# Given problem:
According to the Namibia travel excerpt below, what was the Zambezi region formerly called?

# Excerpted text:
-=-=-=-=-

Last updated: 03 December, 2022
Expert travel writer: Richard Holmes

Agoraphobes take note; Namibia is probably not for you. But if you love wildlife and wide-open spaces, pristine landscapes and towns in a time warp, then this quiet corner of southern Africa should be top of your list.

You won’t need more than a night in Windhoek, the capital city, and from there the country is your sandy seductive oyster: south to the ancient dunes of Sossusvlei, west to the quirky seaside town Swakopmund, or north to the game-rich plains of Etosha and verdant rivers of the Zambezi region.

It’s wild, welcoming and one of the most affordable destinations in Africa.

Orientation

Namibia is a land of harsh extremes, from the ancient dunes of the Namib Desert in the west, to rocky Kaokoland and the ochre sands of the eastern Kalahari. In the north the Zambezi region (formerly the Caprivi Strip) offers some respite with wide rivers and lush grasslands.

The country’s main staging points are as follows:

Windhoek

Namibia’s capital city, in the centre of the country, offers few charms, and most visitors simply pass through en route to the deserts and game reserves further afield. If you have time to spare in the city, visit the Independence Memorial Museum to discover the country’s difficult road to independence.

-=-=-=-=-

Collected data
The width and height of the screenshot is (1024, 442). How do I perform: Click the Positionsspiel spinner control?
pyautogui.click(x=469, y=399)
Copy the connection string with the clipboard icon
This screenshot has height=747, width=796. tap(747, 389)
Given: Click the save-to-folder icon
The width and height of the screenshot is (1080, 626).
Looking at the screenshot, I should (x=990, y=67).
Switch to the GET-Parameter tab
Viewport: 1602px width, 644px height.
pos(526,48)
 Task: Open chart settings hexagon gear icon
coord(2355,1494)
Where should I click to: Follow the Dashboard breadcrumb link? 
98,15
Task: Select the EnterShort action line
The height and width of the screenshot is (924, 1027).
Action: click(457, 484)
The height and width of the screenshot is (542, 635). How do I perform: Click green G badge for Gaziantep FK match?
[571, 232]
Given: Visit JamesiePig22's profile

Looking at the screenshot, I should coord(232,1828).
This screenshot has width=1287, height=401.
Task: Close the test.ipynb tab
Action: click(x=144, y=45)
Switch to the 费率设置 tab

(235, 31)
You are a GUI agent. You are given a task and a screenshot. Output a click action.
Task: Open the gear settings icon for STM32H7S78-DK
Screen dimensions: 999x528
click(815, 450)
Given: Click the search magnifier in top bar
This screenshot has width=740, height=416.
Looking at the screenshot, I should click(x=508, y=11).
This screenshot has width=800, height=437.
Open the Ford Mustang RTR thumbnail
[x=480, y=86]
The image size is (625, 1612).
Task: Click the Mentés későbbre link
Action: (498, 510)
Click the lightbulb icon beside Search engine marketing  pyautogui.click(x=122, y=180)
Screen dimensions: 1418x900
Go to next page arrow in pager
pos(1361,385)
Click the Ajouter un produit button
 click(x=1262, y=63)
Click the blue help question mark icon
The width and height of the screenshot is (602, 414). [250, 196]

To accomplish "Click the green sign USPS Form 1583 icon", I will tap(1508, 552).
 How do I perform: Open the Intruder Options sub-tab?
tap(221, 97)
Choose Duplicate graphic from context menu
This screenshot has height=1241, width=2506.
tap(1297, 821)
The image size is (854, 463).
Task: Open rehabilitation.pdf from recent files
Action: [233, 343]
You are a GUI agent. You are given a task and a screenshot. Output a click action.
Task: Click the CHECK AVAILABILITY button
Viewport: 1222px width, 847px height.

-=-=-=-=-

# Response to the task:
The Caprivi Strip.